I don’t have to start wearing a waistcoat, they are very compact. I don’t have to fiddle with tiny batteries, as the aids recharge in their case overnight. That’s a boon: I remember Dad struggling to change fiddly little batteries when his eyesight was fading and his fingers had lost sensitivity. And they can be adjusted to different volume settings, or for different environments using Bluetooth on a phone app – so instead of being the old man fiddling with my hearing aid, I’m just another person looking at my phone.
I soon noticed was that they didn’t amplify only the sounds I wanted to hear. I hadn’t missed the swishing of my trousers. Emptying the dishwasher was a noisy business. Sneezes were, well, deafening. And as I had been warned, a flushing toilet now sounded like the Niagara Falls.
But the Christmas party season was just beginning, and that gave me the chance to put them through their paces. I wore them at every opportunity, to ‘out’ myself as a hearing aid wearer – and if anyone wanted to make a comment they could get it over with. In fact it was more common for people to ask how it was going, and confide that they might themselves need to take a similar step soon – much as I had been discreetly seeking advice from other wearers in the previous months.
Did they help? Yes, but it felt incremental, not transformational. That was partly because they’re put on a low setting for an initial period to allow your brain to adjust to a new process. But more recently, with the aids now fully on, I was having Sunday lunch in a pub, and used the ‘restaurant’ setting. This employs directional microphones, which amplifies sound in front of you but not behind. When I switched this setting on, the background noise fell away sharply, and it was much easier to hear the conversation at my table. Progress.

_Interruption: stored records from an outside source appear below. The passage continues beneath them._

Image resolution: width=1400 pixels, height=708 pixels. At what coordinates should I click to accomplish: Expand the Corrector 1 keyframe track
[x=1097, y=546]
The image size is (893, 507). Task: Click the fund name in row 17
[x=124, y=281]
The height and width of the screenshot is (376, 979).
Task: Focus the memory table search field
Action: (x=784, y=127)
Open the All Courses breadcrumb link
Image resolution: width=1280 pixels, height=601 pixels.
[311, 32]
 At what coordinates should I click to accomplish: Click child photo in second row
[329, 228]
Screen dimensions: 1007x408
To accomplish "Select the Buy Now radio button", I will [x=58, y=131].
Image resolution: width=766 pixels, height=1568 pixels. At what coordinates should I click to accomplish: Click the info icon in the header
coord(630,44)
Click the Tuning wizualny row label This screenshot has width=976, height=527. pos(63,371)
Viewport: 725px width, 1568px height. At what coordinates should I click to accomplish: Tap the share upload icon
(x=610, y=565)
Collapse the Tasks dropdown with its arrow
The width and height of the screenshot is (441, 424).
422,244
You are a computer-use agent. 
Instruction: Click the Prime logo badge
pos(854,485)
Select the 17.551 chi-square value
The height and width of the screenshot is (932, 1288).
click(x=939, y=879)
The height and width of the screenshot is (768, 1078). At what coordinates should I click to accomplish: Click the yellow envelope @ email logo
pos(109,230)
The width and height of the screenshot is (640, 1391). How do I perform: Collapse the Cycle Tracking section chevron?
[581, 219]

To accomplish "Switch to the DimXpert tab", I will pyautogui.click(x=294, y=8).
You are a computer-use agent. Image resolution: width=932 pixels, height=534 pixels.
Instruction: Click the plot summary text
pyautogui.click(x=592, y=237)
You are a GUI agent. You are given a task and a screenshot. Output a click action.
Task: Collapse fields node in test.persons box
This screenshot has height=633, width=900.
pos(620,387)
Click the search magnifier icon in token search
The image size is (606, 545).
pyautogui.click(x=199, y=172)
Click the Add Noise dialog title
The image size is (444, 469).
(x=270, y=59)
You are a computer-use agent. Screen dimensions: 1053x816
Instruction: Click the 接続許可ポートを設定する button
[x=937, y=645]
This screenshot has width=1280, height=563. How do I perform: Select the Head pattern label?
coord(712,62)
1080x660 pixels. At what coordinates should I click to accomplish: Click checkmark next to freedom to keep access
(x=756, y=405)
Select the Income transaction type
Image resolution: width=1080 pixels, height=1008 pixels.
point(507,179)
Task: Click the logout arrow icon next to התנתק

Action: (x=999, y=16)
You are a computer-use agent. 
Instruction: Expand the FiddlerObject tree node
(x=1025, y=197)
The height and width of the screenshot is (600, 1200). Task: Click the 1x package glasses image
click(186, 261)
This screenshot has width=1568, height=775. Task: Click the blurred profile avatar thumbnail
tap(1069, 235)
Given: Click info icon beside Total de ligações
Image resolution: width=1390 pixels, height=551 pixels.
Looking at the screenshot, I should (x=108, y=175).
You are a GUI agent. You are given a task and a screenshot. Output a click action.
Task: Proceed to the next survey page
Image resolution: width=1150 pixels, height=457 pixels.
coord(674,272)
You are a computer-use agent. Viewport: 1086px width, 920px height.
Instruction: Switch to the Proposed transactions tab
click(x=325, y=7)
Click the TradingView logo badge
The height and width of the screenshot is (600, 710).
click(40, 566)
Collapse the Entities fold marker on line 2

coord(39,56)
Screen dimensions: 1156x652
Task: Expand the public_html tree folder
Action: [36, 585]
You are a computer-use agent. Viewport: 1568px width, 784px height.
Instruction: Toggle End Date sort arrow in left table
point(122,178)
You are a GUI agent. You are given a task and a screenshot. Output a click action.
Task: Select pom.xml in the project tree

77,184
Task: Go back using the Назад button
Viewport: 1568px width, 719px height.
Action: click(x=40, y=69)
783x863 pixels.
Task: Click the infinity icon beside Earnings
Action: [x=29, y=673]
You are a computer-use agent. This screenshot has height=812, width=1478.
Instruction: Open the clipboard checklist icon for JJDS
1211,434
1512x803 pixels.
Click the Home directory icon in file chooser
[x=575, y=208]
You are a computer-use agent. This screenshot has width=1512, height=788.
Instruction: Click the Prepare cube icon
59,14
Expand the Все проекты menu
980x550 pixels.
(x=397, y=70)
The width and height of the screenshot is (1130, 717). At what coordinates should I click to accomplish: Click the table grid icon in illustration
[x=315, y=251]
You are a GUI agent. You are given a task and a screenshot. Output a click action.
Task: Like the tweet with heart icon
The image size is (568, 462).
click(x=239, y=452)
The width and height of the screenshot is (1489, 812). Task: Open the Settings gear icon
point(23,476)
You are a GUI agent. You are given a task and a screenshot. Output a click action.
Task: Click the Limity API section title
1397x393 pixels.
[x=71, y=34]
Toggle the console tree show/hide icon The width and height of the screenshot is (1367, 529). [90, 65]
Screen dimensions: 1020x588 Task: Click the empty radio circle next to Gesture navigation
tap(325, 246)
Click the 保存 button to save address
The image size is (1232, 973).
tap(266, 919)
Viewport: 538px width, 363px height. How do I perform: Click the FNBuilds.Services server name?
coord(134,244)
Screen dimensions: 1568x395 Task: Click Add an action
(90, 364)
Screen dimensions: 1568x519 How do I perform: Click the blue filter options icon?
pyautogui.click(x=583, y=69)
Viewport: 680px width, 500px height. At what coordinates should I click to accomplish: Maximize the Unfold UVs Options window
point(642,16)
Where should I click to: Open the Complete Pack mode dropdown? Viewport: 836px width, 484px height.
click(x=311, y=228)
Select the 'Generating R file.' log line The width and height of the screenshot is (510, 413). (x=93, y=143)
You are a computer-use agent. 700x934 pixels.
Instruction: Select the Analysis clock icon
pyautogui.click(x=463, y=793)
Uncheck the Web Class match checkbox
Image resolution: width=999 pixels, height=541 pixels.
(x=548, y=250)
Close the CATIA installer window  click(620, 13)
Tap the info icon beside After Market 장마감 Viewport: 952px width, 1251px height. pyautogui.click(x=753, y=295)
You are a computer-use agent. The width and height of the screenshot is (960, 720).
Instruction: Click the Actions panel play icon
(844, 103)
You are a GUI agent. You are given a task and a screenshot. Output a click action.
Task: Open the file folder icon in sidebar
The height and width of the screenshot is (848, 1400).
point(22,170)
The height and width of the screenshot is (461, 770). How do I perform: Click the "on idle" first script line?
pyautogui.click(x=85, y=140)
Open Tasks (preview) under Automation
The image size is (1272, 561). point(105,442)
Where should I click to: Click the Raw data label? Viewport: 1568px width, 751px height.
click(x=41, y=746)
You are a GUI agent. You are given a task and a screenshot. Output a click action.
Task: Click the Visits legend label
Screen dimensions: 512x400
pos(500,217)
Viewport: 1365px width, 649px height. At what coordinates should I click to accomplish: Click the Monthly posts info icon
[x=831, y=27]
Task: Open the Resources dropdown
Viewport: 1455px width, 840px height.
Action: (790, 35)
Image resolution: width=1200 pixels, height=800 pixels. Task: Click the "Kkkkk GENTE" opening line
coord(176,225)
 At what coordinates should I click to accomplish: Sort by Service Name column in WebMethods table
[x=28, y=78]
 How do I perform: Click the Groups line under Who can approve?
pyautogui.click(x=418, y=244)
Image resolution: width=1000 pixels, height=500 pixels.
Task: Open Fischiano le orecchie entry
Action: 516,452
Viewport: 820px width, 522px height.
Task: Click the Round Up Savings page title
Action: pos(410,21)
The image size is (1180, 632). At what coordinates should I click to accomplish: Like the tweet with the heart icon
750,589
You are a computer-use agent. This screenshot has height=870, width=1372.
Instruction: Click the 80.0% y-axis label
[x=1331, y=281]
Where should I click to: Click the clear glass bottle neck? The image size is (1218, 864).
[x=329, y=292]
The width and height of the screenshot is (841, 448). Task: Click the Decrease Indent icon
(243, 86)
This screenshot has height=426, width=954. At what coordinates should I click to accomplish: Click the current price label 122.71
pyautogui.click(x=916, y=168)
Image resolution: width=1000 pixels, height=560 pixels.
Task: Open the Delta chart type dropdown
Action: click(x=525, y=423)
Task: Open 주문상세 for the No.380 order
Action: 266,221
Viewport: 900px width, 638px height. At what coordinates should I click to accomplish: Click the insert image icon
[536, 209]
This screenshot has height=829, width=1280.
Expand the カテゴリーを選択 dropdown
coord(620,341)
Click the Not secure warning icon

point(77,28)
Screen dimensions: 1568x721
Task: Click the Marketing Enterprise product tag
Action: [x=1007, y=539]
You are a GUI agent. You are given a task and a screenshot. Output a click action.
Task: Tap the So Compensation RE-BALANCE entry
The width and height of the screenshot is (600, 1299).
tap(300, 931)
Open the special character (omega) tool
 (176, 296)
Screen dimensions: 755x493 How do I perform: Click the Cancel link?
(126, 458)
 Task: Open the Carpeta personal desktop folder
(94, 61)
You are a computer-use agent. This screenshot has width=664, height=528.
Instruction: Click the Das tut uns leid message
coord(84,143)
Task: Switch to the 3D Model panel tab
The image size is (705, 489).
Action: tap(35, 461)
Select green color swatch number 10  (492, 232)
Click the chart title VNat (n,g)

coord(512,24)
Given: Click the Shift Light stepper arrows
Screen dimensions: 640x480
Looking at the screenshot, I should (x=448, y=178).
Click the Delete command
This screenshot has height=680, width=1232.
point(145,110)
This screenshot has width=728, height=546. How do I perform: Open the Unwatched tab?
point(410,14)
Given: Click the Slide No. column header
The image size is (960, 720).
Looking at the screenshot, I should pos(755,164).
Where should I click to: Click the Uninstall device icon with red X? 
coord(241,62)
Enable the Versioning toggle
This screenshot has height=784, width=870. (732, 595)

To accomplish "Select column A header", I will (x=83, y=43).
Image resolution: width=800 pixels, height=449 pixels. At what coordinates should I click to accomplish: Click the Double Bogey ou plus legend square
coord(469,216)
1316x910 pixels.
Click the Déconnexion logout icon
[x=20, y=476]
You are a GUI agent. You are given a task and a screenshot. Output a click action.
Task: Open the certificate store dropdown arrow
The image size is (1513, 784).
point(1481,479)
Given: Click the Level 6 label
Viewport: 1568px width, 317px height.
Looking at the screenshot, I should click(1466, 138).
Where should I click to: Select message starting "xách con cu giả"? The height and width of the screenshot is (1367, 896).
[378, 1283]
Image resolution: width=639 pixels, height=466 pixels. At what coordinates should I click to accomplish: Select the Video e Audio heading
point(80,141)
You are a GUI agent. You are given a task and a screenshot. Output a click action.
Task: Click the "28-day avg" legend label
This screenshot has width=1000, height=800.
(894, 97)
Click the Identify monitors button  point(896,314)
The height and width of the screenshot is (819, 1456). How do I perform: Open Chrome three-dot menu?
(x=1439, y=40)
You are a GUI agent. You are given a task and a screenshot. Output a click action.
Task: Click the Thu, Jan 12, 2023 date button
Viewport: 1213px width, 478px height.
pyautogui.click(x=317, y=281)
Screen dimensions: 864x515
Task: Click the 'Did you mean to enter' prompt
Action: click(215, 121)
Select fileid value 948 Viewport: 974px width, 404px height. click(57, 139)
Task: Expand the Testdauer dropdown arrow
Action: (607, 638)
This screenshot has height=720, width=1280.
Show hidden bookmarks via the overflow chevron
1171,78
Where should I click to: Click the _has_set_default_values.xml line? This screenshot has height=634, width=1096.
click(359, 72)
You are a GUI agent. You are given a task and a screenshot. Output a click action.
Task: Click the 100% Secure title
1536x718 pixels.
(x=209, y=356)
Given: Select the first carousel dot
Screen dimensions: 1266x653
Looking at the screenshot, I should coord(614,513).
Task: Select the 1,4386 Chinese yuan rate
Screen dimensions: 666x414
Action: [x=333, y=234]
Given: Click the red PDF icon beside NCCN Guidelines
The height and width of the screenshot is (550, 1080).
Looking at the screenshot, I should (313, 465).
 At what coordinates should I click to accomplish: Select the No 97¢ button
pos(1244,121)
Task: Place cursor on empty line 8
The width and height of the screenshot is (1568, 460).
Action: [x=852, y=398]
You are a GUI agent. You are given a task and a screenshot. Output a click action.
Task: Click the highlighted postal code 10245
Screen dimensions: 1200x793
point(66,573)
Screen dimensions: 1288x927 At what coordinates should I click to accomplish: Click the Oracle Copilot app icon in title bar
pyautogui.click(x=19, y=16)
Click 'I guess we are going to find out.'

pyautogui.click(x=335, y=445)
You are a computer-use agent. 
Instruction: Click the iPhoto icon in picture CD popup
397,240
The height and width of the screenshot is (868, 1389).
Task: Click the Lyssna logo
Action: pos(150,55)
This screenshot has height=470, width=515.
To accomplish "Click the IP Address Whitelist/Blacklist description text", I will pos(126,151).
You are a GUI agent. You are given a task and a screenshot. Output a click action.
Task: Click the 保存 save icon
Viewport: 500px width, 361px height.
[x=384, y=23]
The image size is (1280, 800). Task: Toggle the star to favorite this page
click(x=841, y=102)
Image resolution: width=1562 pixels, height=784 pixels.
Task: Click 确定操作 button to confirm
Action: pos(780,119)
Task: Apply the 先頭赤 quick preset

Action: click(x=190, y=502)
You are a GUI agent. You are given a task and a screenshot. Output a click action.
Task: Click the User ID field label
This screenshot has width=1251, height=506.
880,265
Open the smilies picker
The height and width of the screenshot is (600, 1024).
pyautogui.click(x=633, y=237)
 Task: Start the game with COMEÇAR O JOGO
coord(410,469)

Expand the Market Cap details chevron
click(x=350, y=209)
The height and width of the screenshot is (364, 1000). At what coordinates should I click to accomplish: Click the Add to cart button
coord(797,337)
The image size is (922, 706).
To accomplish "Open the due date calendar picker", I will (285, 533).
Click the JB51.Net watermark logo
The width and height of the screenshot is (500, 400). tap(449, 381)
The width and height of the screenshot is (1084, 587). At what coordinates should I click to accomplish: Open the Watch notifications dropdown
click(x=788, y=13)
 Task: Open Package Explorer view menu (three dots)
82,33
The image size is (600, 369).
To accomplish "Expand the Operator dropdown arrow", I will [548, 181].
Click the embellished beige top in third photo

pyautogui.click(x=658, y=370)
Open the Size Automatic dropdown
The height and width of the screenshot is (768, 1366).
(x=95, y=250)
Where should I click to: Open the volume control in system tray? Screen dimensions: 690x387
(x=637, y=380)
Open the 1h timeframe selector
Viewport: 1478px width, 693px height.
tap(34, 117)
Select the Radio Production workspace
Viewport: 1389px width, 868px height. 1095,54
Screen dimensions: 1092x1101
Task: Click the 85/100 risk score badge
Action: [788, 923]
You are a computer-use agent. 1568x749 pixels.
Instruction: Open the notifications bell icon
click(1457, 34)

Nevertheless, when asked at a follow-up appointment how it was going, I confessed to a slight feeling of disappointment. When I had been fitted for spectacles, the new prescription enabled me to read the smallest writing – it was a complete solution to my eyesight problem. But as the specialist pointed out, the hearing aids are just that, aids – not a solution. And they certainly help. But we must hope that in the decades to come, science will nudge us ever closer to human hearing perfection.